When he was 20, he was arrested for having less than half an ounce of marijuana--enough for four or five joints, according to William J. Borah, Mr. Maynard's lawyer. Mr. Maynard was convicted and fined $100.

"If there was a comparable statute for all professions, most of us baby boomers would be unemployed," said Mr. Borah, who is pressing a lawsuit in Cook County Circuit Court. He is also seeking a pardon from Gov. Jim Edgar and amendments to the background-check law.

The Illinois law that bars Mr. Maynard from teaching does not exclude teaching candidates convicted of murder or attempted murder. And teaching applications do not ask job candidates to reveal if they have been convicted of misdemeanors.

"This was another great idea taken by the legislature and made mediocre," said Mr. Borah, who said that all felons should be barred from classrooms.

He added that Mr. Maynard had won high marks as a teacher 22 years after his conviction.

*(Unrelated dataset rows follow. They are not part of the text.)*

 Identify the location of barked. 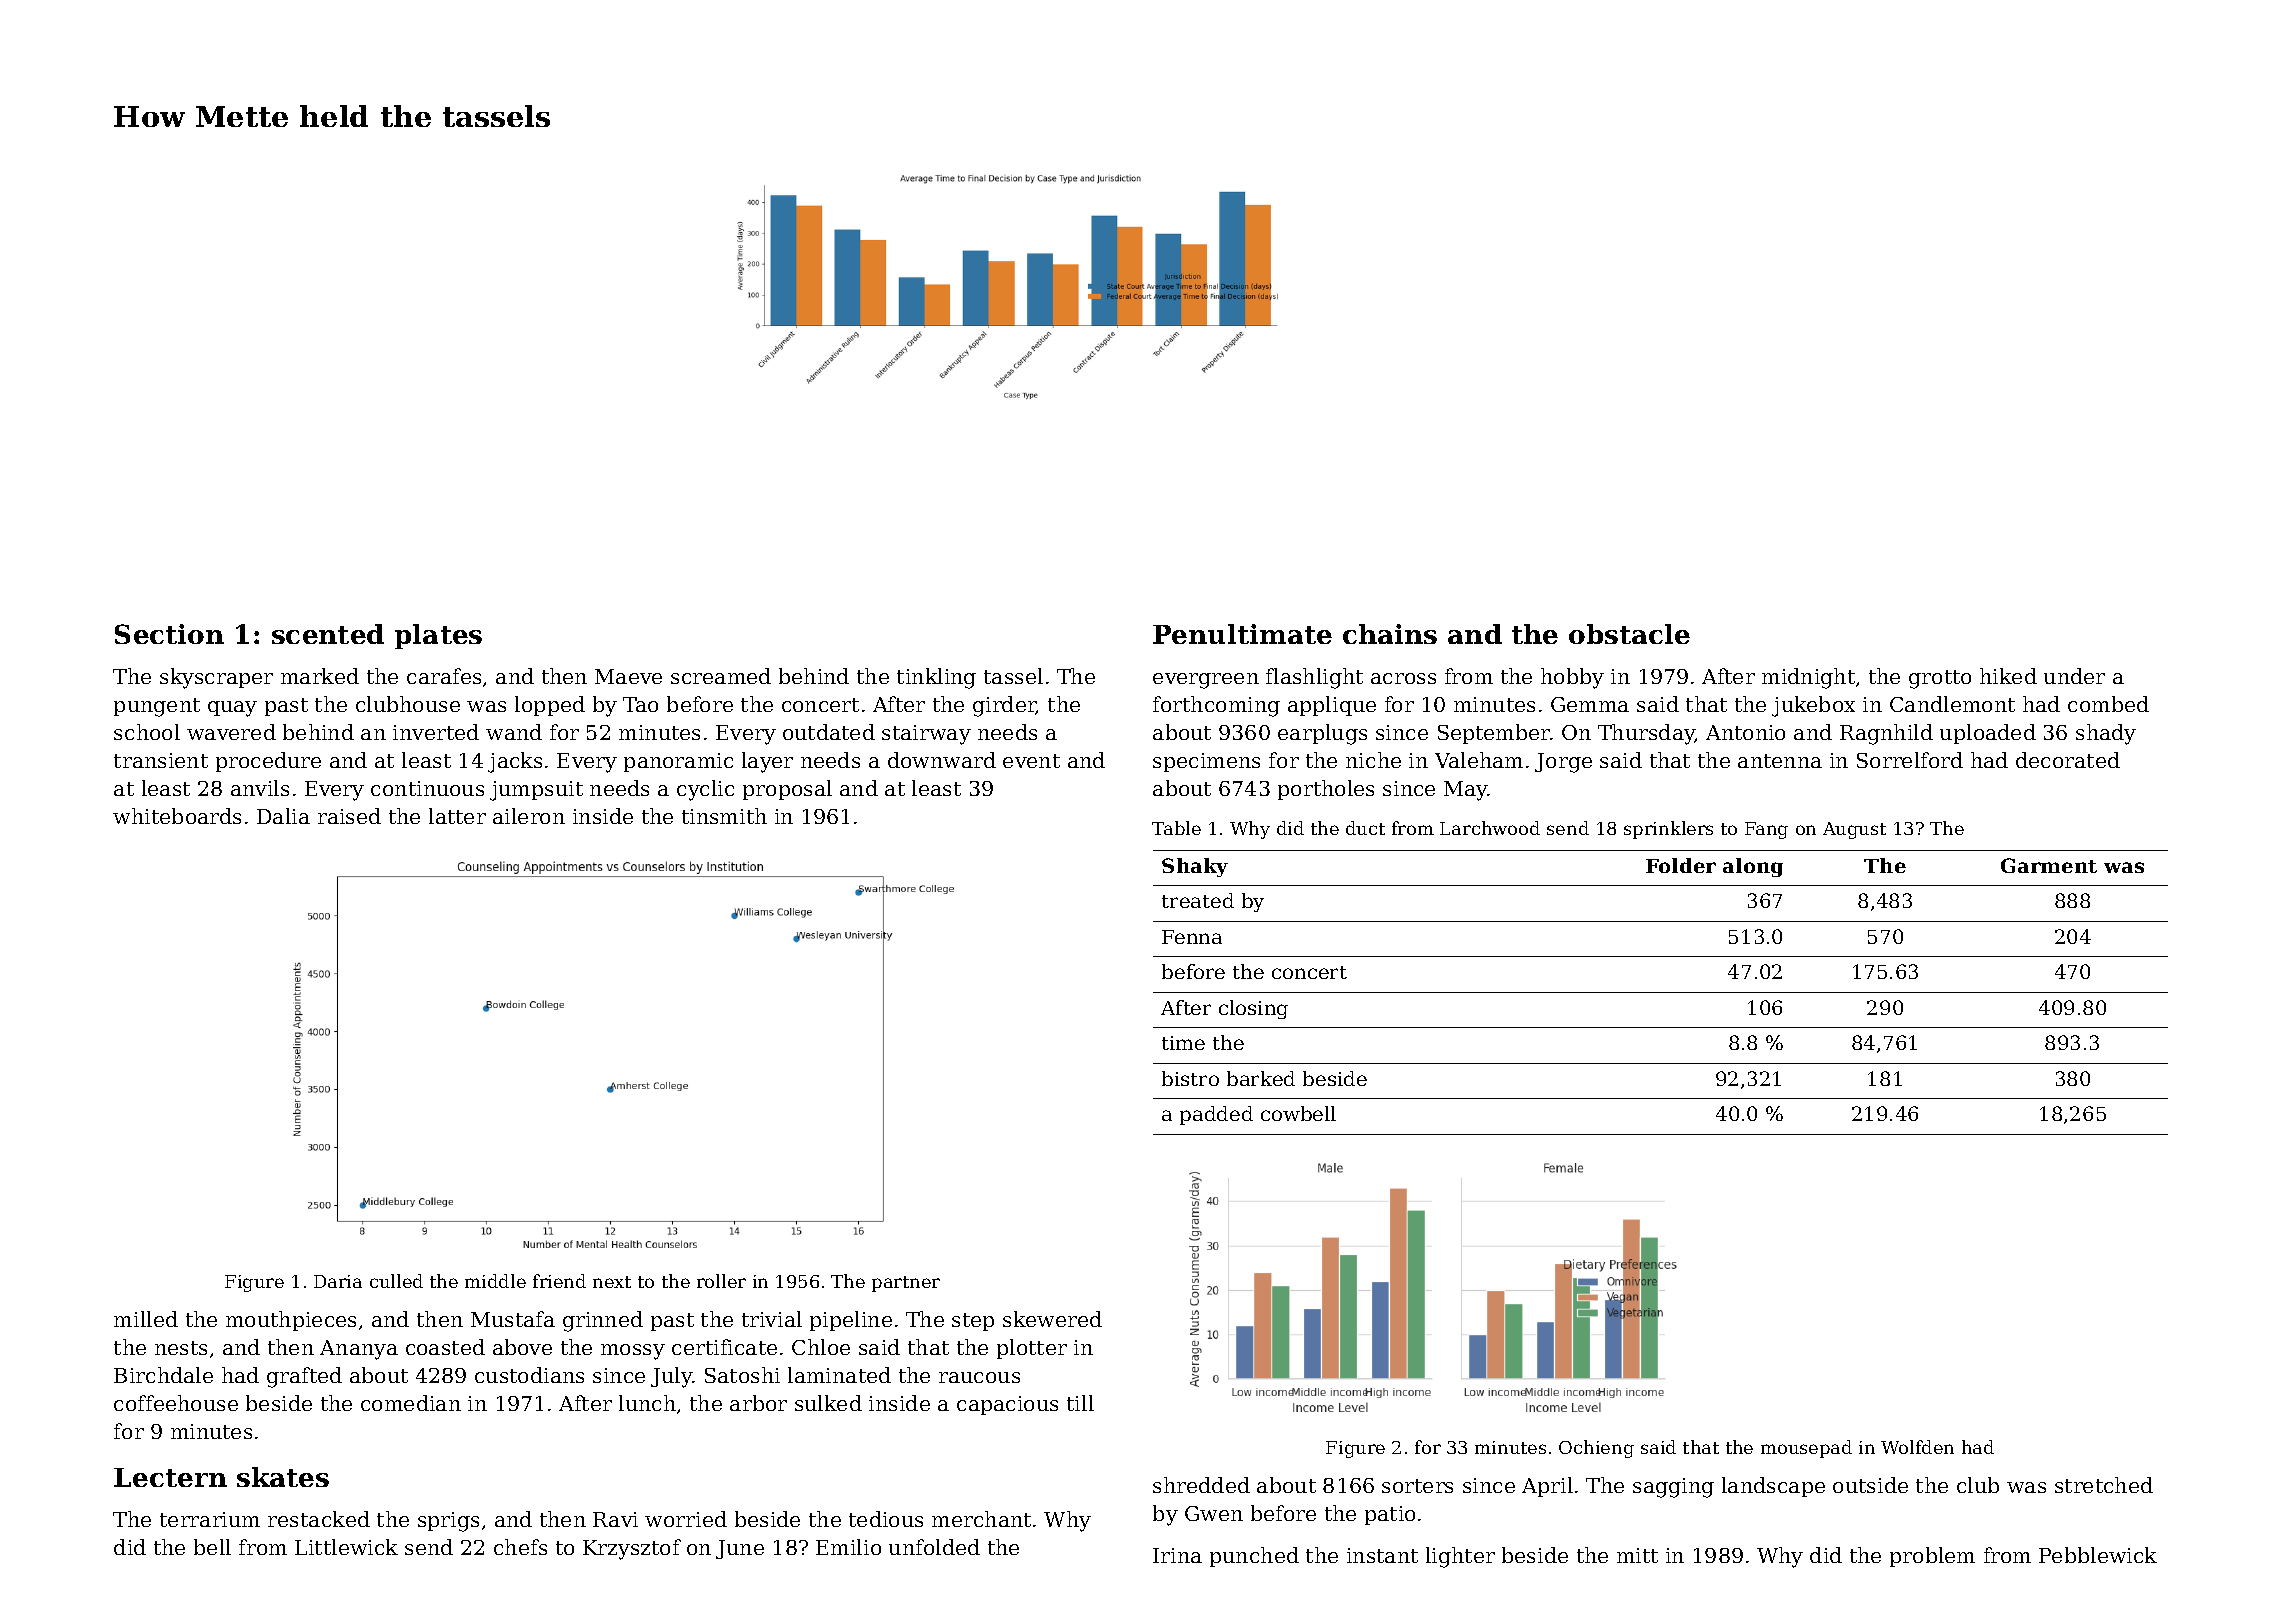
(1261, 1078).
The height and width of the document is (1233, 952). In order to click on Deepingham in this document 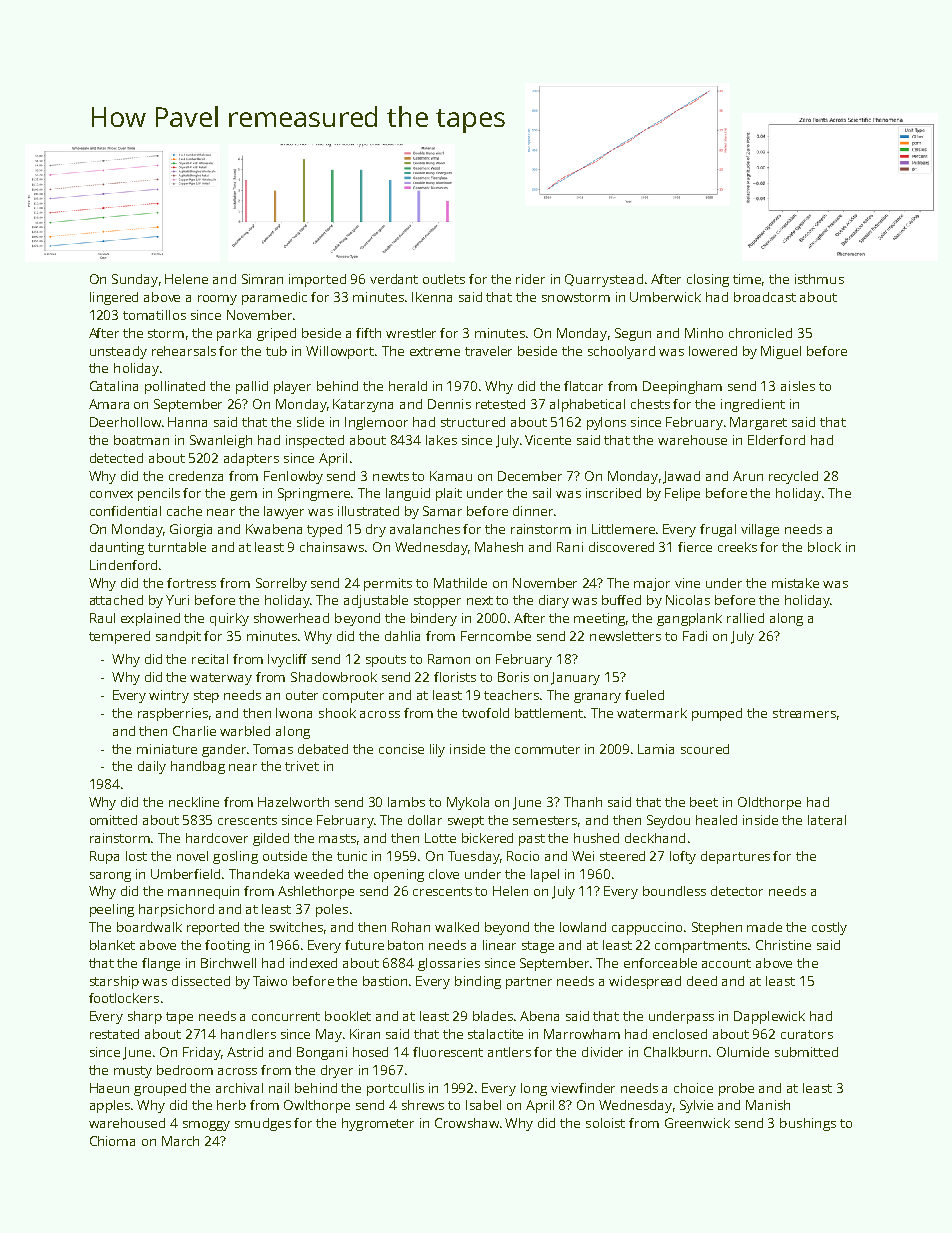, I will do `click(682, 387)`.
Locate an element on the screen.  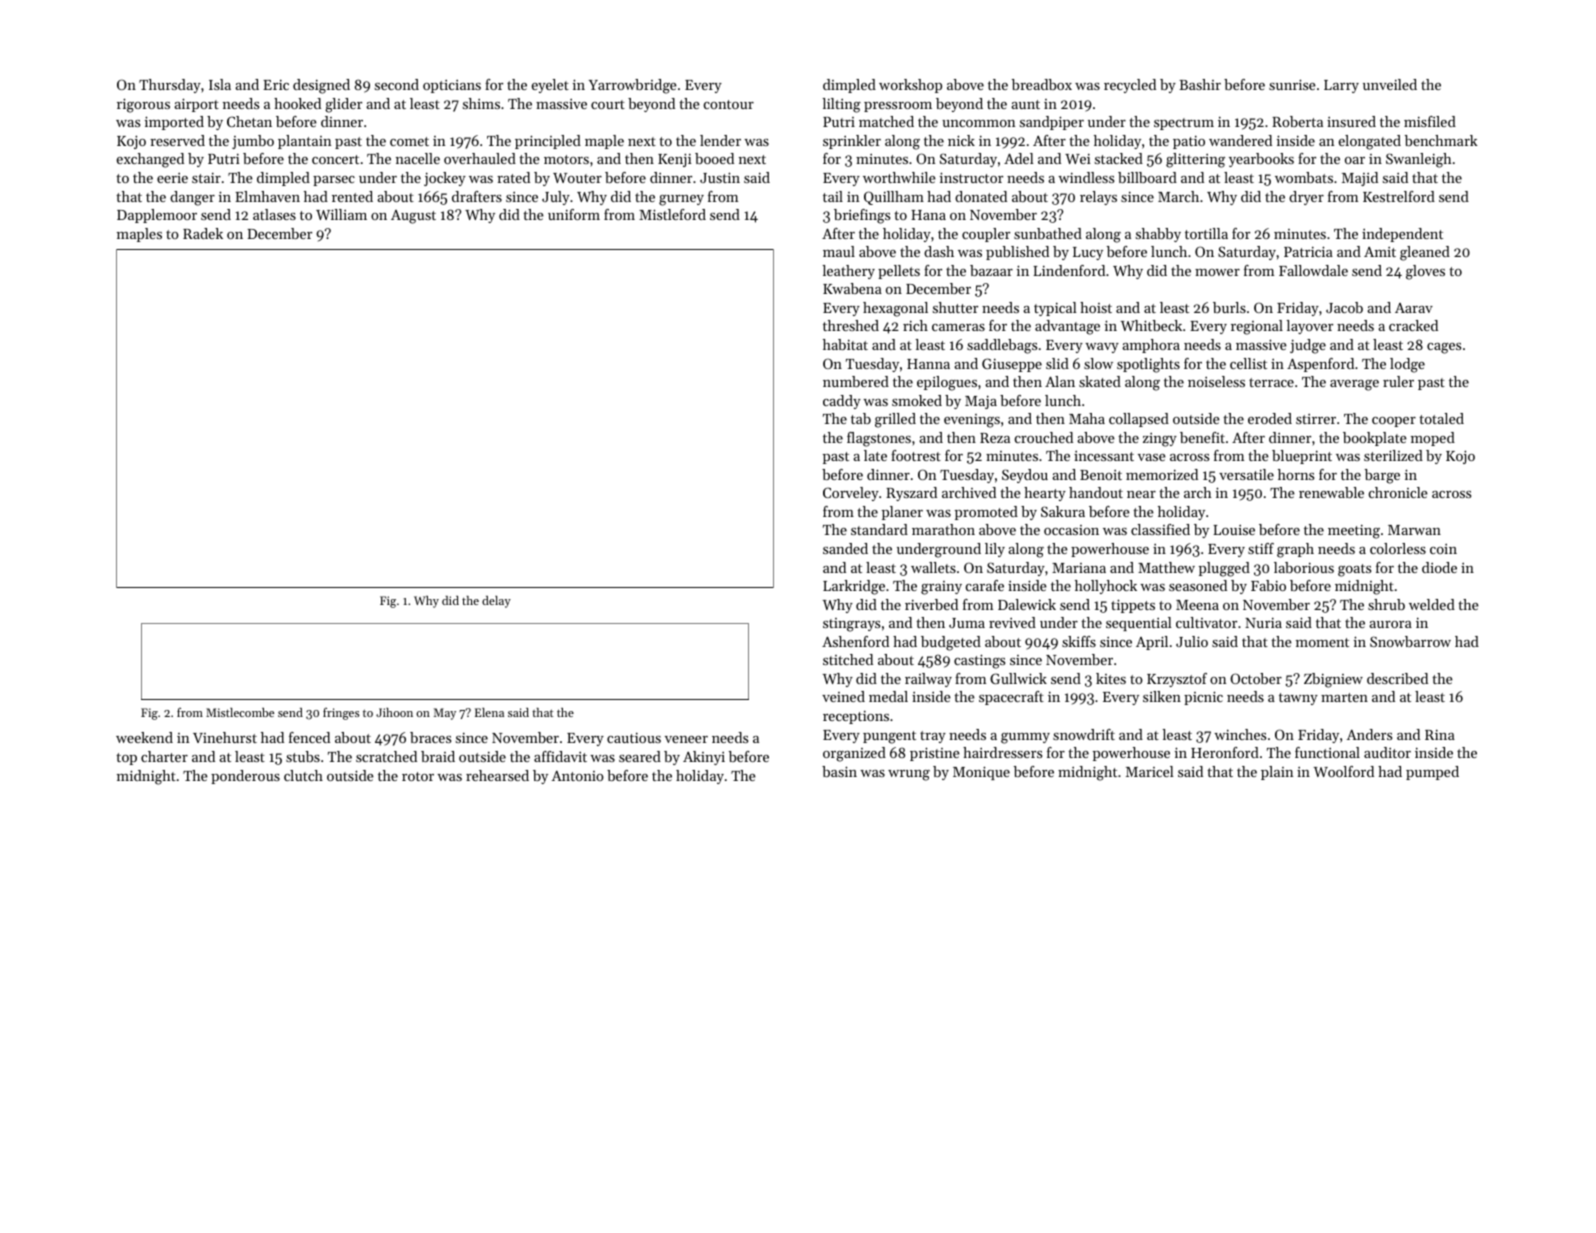
recycled is located at coordinates (1130, 86).
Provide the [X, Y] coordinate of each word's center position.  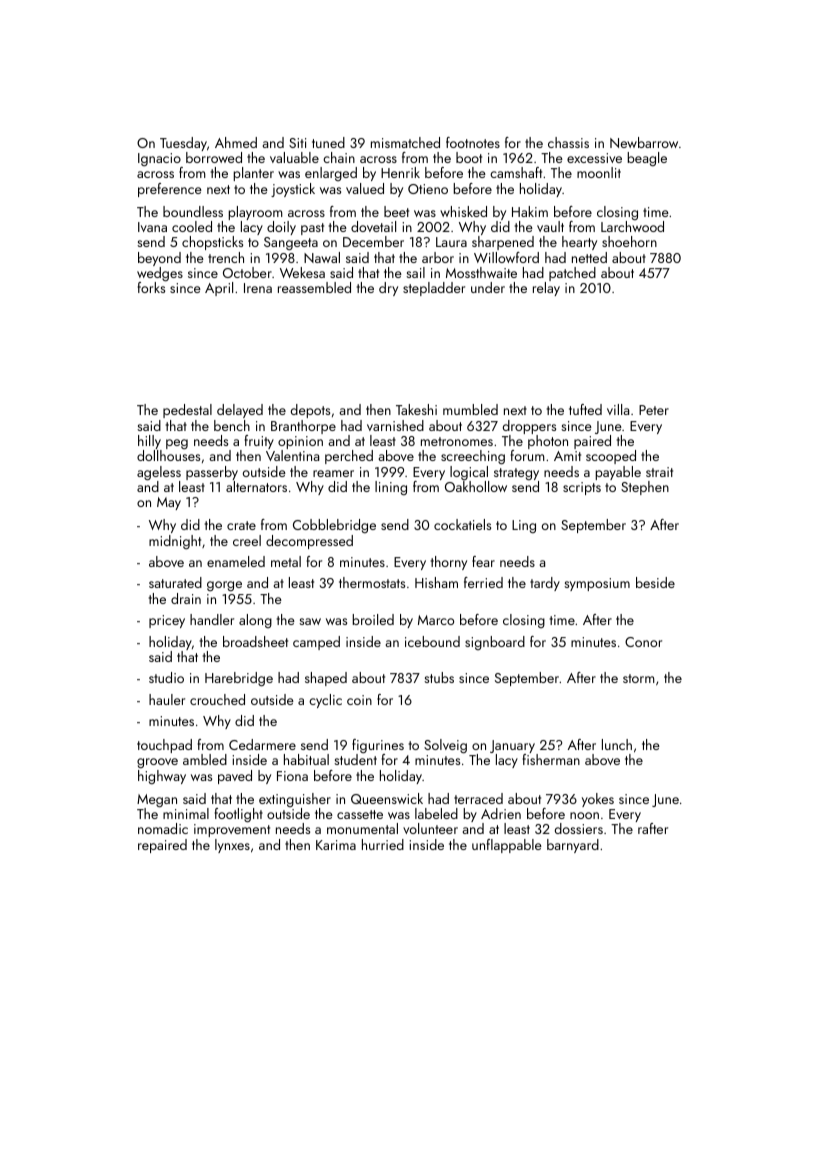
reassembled [314, 287]
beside [655, 582]
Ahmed [236, 142]
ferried [483, 582]
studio [166, 677]
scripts [582, 488]
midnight [175, 542]
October [247, 272]
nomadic [163, 828]
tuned [328, 142]
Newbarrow [644, 142]
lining [391, 488]
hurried [383, 844]
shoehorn [629, 241]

When Lynda N. Byrd, the principal at Bloom High, informed Mr. Maynard that he could no longer work in the district, she wrote: "Mike, please be reassured that this is not a reflection upon your work record at Bloom High School. You have given fine service to the school and its students."

For now, Mr. Maynard is working as a heavy-machinery salesman and hoping to find a way back into teaching. Before two stints as a substitute, Mr. Maynard worked in private business and also served as a top aide to a former Illinois lieutenant governor.

"But teaching is what he loves," Mr. Borah said.

Mr. Maynard was teaching social studies when the marijuana charge came to light. Now, he is learning civics the hard way.